A student of aristocratic origins, who has been guilty of Menshevism in the past, is questioned for entrance into the university.
-"What are your social origins?"
-"The same as Lenins."
-"What side were you on before the October revolution?"
-"The same as Trotsky."
Question: Can a snake break its own spine?
Answer: Only if it slithers along the General Line.
To a question in a questionaire, "Did you waver in carrying out the General Line of the party?"
Answer: "I wavered along with the General Line."
Q: Why has Trotsky been exiled?
A: Our country is obliged to export all its best products.
Trotsky is fishing in Turkish exile. Local newsboy wishes to pull his leg. "Extra! Extra! Stalin is dead!"
Trotsky: "Young man, if Stalin were dead, I should be in Moscow."

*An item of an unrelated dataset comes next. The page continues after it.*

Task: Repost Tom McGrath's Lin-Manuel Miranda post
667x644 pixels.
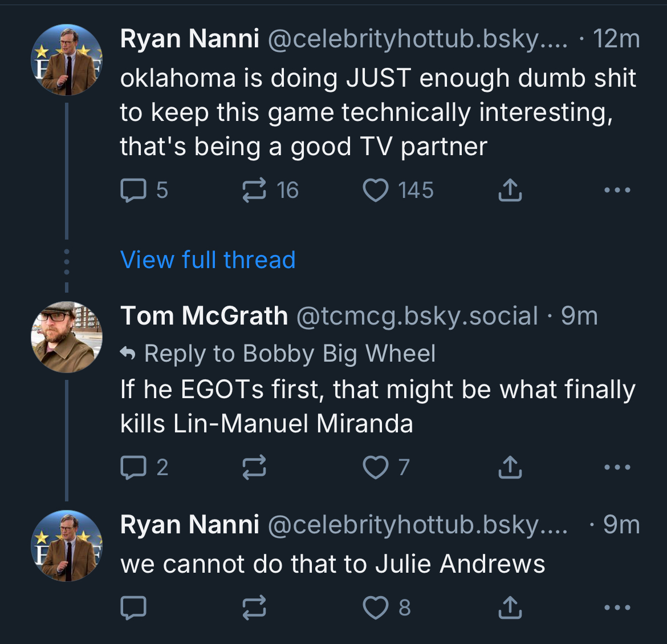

Newsboy tries again the next day. "Extra! Extra! Lenin is alive!"
Trotsky: "Young man, if Lenin were alive, he would be here with us."
Is it possible to build socialism in one country? Stalin sends for a famed rabbi famed for wisdom. The rabbi asks to consult Talmud and other texts. In a few days, comes the answer, "Well?" asks Stalin.
A: "Yes, it is possible to build socialism in one country. But to live in that country -- that's impossible."
Q: How are things?
A: Better than tomorrow.
Q: How are things?
A: Like Lenin, in his mausoleum.
Q: Why?
A: Because they neither feed us nor bury us.
Citizen is to be shot for counter-revolution. Any last requests? "Just one. I want to become a Communist before I die." Astonished,they ask why. "If I become a communist, there will be at least one less scoundrel in the world."